>> BEGIN Text passage

A busy week of mostly negative news for the macro housing market offers; a look at NAR’s Existing Home Sales report, numbers on new home sales, interest rates, mortgage applications, and the Mortgage Bankers Associations quarterly report on delinquency and foreclosures.

Existing Home Sales: Expected Fall

The National Association of Realtors reported that existing home sales dropped 27.1% from June to 3.37million in July (seasonally adjusted annual rate). This leaves existing home sales nearly 26% lower than a year ago. This represents the lowest level of existing home sales since May of 1995.

While this fall has been expected, many are thinking the drop after the home buyer credit would have been softer showing signs that the market is healthy in the summer months. This did not happen. Home sales have been plummeting since the expiration of the tax credit showing consumers are very concerned about getting off the fence and buying. Further this shows that the $8000 credit received weighed heavily on peoples minds whether to buy or not.

New Home Sales: New Low

HUD and the Census Bureau reported new home sales dropped sharply in July to a seasonally adjusted annual rate of 276,000. The 12.4% drop caused the supply of new homes to grow to 9.1 months. The pace of new home sales is now 32% lower than July 2009′s pace of 408,000.

This is startling. As the pace of new home sales continues to decline, people who are buying (and not many of them are), are choosing to buy foreclosed properties. The silver lining (and I’m always looking for it), seem to be the fact that nearly 1.6million new homes need to be built annually to keep up with demand. While the number of new homes being constructed vs. sold are 2 different things, an unhealthy market for builders to build will accelerate supply reduction.

Interest Rate Update: Another Record Low

Interest rates continued their decline this week as Freddie Mac reported the 30-year fixed rate dropped to 4.36%, down 0.7% from the prior week. Last year at this time, the 30-year fixed averaged 5.14%. Rates on 15-year loans continued to decline as well dropping to 3.86%, down 0.6% from the week prior.

>> END Text passage

» **Objective**
Translate this sentence from the housing market report into Spanish: "This represents the lowest level of existing home sales since May of 1995."

>> BEGIN Data segment

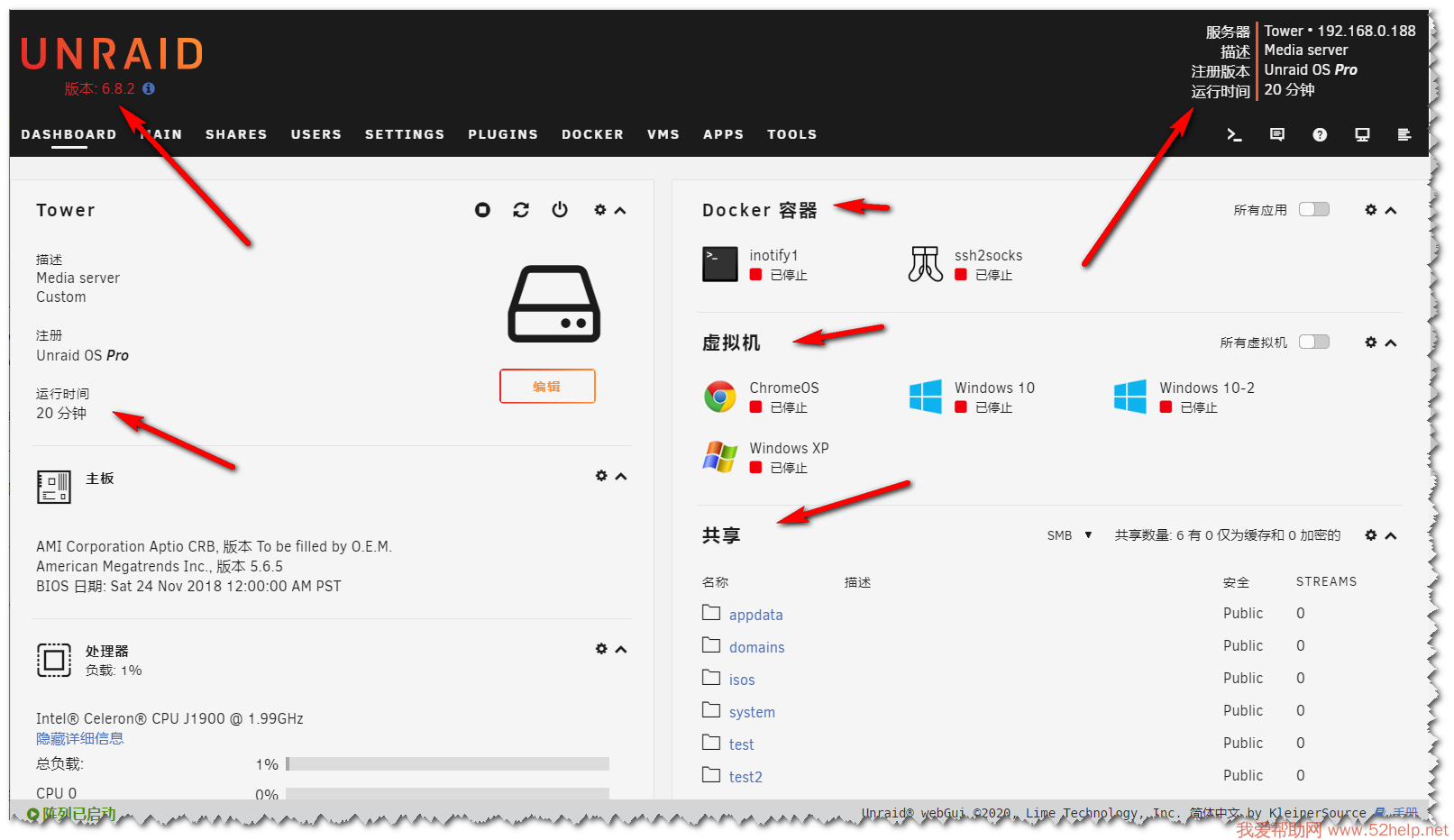The image size is (1454, 840).
Task: Click the inotify1 Docker container icon
Action: (x=719, y=264)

>> END Data segment

» **Reply**
Esto representa el nivel más bajo de ventas de viviendas existentes desde mayo de 1995.